Two Lectures by Professor Marina Warner The British Council and the Department of English within the Faculty of Arts have the pleasure of announcing two lectures which will be delivered by the internationally acclaimed author and scholar, Professor Marina Warner. On Monday 8 May, Professor Warner will speak at the Literature and Comparison Seminar Series. The title of her lecture is “‘This is the very coinage of your brain’: Phantoms and Illusions in Hamlet and other plays”. The talk will take place in Lecture Theatre 2, at 18.30hrs.
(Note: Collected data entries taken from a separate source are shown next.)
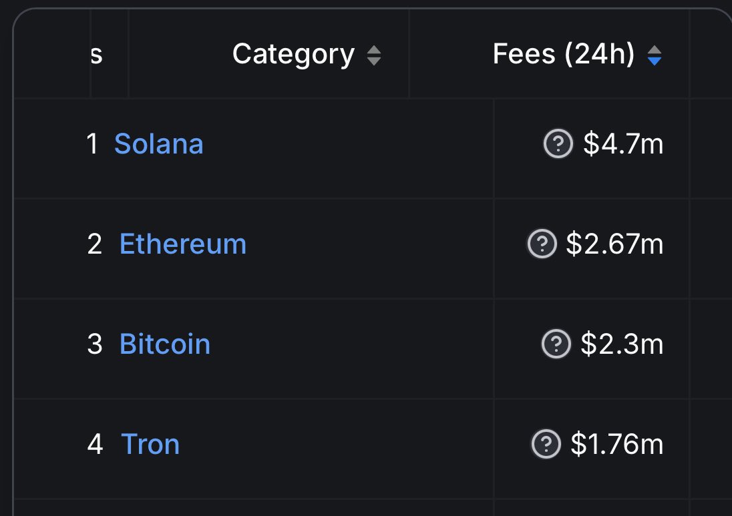The image size is (732, 516).
Task: Click the question mark icon next to Tron's fees
Action: point(546,444)
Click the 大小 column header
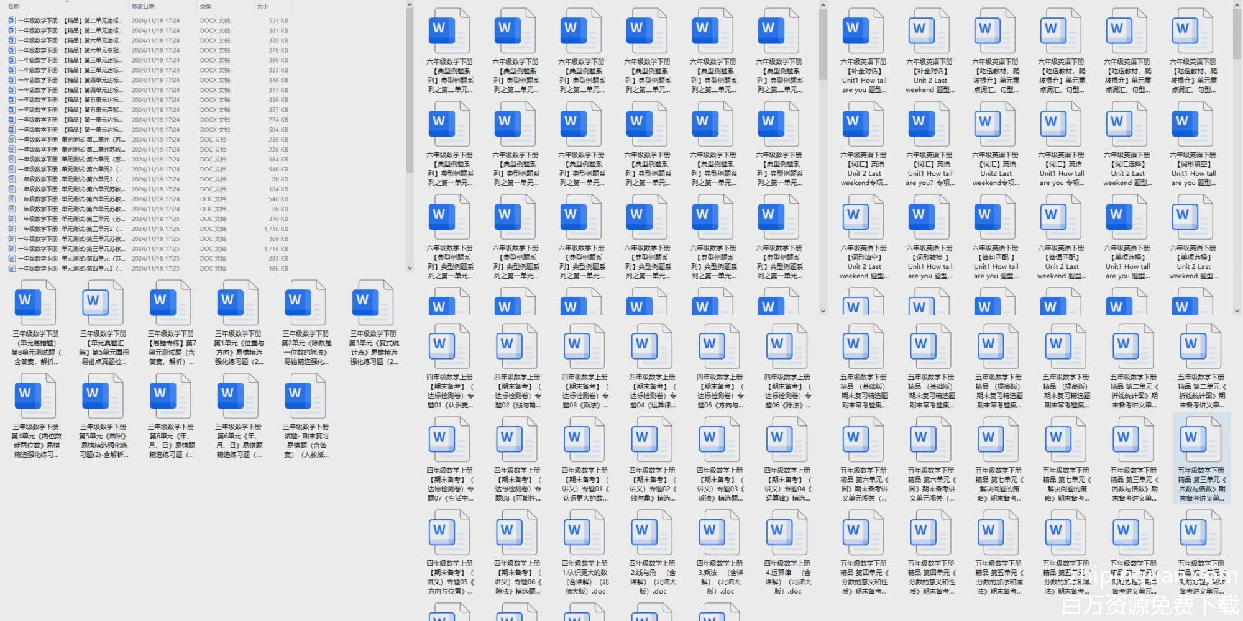 point(263,6)
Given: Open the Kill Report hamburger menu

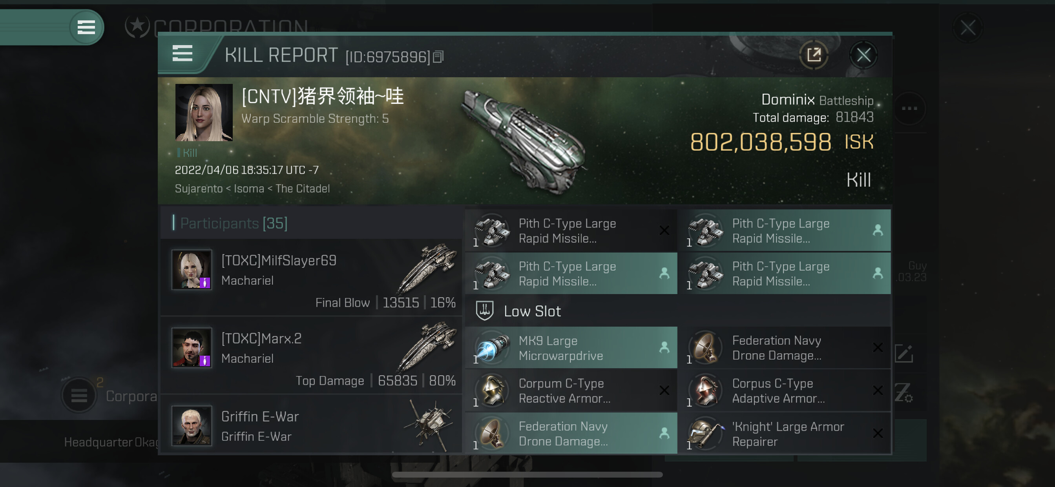Looking at the screenshot, I should tap(182, 54).
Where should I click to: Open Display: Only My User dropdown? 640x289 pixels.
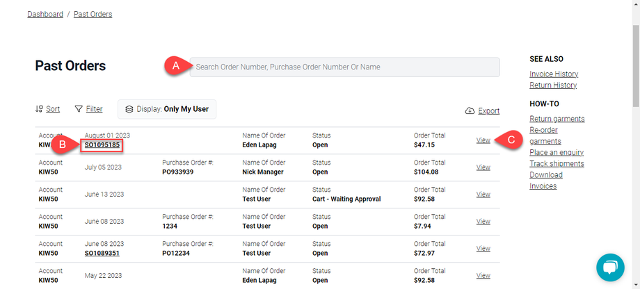[x=167, y=109]
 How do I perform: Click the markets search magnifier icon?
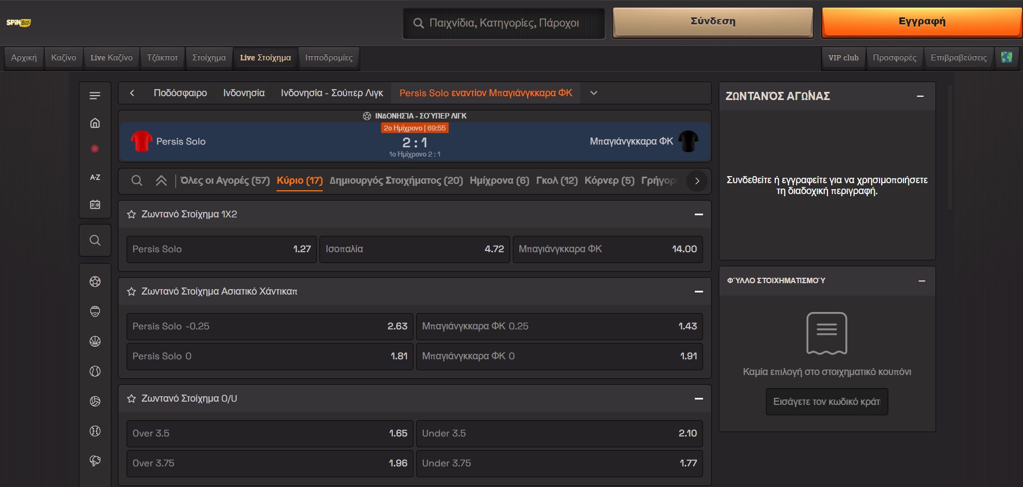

The second lecture, entitled “Voices and Footfalls: Traces of the Feminine in Fiction”, will be delivered on 9 May, at 15:00hrs in Lecture Theatre 1.

A prize-winning author of fiction as well as a cultural historian, Marina Warner has published scholarly texts on the portrayal of female archetypes in mythology, folklore and films. Born to an English father and an Italian mother in London in 1946, Professor Warner read for a modern languages degree in Italian and French at Oxford.

Professor Warner has published numerous non-fictional works and academic papers. Her first publications include The Dragon Empress (1972), a work that was translated into several languages, as well as Alone of All her Sex (1976), an analysis of the mythological and symbolic representations of the Marian cult across Europe and of the cultural influence that such a cult exerts upon society. Perhaps her most popular work is From the Beast to the Blonde: On Fairy Tales and Their Tellers (1994), an investigation of the female role in storytelling which ranges in its concerns from the classic prophetic Fates to the “Mother Goose” tradition, as well as offering re-readings of popular stories such as “Rapunzel” and “Sleeping Beauty”. Professor Warner’s work earned her both the Katherine Briggs Folklore Award in 1999, as well as the Rose Mary Crawshay Prize for English literature in 2000.

Some of her fictional writing, such as The Lost Father (1988), draws on personal memory and on her Italianate origins; in other narratives, like Indigo (1992), she puts to use techniques of rewriting and revisitation. Her work has been short-listed for the Booker Prize and won her the Commonwealth Writers Prize (Best Book, Eurasia Region). Her forthcoming publications will include Tales for Opera, Tales for Ballet and a collection of essays on art, called The Symbol Gives Rise to Thought. Both will be published in 2007.

Marina Warner has been a fellow of the Royal Society of Literature since 1985.